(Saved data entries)
BEGIN
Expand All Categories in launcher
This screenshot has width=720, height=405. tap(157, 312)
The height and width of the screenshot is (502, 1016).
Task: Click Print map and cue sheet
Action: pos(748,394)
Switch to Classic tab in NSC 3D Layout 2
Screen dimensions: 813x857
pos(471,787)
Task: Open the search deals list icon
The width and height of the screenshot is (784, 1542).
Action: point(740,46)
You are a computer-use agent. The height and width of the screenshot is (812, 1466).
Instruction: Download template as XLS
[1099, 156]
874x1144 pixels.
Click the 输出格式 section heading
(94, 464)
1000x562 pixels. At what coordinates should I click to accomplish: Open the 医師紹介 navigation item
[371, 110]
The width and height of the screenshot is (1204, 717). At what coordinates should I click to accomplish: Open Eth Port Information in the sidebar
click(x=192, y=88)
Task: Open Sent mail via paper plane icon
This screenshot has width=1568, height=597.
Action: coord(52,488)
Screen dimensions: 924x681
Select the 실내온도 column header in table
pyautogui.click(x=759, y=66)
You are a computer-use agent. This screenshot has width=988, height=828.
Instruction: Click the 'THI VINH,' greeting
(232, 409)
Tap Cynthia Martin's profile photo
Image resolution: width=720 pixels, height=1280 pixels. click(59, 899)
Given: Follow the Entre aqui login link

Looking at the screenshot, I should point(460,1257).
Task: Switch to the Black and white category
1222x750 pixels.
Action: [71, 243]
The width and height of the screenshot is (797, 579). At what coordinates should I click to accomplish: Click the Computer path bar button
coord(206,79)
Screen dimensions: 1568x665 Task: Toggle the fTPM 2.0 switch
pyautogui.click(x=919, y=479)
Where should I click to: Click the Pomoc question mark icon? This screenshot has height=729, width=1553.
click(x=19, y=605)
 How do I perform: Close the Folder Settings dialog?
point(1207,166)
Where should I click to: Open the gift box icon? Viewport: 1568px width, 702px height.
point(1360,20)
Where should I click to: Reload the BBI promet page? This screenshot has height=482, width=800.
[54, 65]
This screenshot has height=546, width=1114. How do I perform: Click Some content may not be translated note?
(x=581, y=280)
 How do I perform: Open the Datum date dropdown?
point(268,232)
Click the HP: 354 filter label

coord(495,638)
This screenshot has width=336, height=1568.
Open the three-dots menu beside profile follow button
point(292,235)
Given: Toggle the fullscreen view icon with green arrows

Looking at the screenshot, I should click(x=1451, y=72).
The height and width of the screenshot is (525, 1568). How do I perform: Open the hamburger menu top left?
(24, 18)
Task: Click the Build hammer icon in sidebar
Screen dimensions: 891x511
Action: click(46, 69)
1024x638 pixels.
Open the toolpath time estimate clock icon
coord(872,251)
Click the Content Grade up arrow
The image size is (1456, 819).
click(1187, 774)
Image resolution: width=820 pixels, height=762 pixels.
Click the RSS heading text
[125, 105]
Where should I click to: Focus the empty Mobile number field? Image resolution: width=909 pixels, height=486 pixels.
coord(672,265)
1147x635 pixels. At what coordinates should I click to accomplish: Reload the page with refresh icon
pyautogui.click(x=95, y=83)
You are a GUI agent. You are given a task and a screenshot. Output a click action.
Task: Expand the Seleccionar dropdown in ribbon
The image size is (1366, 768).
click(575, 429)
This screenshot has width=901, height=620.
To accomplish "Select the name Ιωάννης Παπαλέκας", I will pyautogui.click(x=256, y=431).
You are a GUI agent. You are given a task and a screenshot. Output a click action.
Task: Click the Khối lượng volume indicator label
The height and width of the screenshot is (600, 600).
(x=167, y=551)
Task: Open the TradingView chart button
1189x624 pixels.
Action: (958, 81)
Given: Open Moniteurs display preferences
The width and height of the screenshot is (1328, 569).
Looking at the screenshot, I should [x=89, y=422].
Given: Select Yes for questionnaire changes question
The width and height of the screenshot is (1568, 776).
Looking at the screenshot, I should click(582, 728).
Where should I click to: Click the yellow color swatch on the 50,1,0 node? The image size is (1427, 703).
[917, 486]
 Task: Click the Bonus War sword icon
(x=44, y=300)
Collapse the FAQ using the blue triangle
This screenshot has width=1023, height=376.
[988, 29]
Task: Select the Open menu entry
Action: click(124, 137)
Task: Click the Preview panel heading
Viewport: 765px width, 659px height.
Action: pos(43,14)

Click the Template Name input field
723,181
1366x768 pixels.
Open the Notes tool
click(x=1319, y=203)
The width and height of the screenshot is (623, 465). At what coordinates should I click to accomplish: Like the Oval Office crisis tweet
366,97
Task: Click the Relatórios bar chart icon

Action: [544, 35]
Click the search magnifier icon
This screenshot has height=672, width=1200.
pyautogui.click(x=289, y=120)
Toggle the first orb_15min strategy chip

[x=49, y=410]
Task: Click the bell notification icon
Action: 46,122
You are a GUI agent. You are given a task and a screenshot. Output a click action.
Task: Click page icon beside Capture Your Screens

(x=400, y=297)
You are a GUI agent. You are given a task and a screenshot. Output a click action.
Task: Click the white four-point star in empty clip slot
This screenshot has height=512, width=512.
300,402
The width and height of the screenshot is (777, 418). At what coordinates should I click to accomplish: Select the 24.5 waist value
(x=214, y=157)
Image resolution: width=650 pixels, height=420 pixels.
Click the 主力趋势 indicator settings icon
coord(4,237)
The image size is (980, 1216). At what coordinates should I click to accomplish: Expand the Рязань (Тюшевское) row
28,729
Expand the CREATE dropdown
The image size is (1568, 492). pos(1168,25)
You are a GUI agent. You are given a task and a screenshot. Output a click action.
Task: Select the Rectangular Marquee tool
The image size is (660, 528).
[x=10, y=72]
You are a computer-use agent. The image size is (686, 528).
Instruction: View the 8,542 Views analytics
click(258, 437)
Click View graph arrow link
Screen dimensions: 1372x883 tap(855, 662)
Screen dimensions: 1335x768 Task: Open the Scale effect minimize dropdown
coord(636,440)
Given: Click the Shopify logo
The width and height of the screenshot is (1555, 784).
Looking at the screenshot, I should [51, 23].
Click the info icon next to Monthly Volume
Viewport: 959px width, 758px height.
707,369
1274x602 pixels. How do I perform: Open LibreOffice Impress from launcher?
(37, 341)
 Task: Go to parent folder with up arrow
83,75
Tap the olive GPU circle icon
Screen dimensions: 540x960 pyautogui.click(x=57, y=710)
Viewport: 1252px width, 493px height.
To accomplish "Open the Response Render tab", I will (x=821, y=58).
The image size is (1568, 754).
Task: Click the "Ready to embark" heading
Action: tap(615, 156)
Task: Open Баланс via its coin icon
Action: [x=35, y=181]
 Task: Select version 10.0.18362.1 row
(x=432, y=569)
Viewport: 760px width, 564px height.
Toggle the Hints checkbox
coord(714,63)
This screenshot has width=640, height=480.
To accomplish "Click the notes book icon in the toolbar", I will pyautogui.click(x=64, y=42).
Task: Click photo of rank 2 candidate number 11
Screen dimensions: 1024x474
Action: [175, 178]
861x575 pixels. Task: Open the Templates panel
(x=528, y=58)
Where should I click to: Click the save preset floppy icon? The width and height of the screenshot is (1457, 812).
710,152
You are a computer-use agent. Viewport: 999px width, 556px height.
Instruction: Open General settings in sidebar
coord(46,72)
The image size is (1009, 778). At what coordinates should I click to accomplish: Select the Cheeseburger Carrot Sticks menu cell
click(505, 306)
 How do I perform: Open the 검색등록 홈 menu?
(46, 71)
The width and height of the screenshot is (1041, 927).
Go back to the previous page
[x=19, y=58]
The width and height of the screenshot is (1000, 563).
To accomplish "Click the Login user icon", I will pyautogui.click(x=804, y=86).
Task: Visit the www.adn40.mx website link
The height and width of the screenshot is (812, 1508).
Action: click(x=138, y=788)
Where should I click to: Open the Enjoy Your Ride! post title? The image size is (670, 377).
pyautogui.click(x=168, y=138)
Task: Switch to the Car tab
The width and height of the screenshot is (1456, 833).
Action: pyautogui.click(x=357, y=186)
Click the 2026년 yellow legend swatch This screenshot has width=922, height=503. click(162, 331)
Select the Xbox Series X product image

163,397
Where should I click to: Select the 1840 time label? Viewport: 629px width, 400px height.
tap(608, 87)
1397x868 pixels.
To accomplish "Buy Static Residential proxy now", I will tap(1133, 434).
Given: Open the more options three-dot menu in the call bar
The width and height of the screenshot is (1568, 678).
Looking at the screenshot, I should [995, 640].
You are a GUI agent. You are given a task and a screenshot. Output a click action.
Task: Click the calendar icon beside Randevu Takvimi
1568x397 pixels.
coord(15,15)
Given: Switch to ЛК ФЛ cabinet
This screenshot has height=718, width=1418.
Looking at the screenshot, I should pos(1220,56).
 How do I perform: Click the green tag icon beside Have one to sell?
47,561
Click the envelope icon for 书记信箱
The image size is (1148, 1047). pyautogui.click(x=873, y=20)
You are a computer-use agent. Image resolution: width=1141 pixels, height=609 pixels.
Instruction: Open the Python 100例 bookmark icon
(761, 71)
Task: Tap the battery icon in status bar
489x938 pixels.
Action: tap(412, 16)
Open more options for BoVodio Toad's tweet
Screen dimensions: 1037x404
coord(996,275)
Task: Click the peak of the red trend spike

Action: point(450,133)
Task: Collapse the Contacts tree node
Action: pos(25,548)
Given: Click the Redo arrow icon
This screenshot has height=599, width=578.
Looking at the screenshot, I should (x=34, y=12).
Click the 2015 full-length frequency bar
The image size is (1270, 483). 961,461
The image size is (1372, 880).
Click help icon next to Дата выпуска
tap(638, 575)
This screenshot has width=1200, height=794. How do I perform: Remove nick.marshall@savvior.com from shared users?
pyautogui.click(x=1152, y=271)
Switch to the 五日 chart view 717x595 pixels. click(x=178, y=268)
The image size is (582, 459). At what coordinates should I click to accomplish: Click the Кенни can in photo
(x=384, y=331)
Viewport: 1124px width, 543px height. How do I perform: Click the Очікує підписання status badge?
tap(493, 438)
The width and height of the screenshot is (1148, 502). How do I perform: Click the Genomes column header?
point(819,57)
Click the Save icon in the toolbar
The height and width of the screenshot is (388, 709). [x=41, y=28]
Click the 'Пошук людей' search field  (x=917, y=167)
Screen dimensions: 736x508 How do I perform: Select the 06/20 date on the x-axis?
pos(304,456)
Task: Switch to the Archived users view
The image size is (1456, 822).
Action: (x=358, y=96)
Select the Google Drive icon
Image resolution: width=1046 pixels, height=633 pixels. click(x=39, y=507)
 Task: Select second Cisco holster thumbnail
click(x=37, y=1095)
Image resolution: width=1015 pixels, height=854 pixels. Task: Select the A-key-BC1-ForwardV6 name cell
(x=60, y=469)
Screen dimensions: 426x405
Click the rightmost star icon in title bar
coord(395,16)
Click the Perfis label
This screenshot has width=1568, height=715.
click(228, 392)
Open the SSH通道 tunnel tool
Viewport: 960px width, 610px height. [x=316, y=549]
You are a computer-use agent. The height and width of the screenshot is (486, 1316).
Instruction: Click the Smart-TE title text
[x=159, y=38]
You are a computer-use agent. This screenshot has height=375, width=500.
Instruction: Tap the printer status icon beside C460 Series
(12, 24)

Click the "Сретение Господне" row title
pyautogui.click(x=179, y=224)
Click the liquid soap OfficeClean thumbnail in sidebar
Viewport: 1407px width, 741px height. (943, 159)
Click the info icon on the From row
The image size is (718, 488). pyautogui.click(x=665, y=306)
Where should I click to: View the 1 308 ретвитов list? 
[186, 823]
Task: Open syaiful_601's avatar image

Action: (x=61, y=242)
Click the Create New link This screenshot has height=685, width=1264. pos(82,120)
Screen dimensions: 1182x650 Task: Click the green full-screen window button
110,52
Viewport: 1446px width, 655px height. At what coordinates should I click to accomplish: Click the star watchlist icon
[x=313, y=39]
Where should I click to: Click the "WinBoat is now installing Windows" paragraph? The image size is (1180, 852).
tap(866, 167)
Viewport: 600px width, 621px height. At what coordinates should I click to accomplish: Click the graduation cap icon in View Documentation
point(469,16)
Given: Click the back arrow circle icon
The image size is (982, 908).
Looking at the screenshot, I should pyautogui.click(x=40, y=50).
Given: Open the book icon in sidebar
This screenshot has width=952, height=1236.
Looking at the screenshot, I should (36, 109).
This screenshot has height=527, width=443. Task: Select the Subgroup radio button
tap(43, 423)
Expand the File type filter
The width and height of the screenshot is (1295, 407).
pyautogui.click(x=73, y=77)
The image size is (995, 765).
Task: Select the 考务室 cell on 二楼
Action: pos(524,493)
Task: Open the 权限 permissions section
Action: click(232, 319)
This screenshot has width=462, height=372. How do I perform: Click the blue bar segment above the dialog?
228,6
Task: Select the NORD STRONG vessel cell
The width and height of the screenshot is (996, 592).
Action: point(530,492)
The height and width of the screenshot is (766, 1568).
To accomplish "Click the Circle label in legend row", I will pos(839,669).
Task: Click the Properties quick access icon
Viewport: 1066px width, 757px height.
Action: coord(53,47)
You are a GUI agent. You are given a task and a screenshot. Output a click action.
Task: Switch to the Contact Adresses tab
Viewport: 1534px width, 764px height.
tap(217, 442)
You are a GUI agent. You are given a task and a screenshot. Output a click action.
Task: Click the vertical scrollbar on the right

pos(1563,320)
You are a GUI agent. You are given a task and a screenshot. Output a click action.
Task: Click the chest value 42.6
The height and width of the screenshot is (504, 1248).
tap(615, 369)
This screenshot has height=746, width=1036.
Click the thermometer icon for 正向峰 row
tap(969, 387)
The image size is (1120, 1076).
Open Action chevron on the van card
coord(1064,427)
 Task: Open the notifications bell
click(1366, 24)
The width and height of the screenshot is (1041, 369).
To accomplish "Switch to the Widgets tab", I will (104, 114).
END
* **Aim of the task**
Copy out every line of the entries where the string "legend" shows up.

* **Answer space**
Click the 2026년 yellow legend swatch This screenshot has width=922, height=503. click(162, 331)
To accomplish "Click the Circle label in legend row", I will pos(839,669).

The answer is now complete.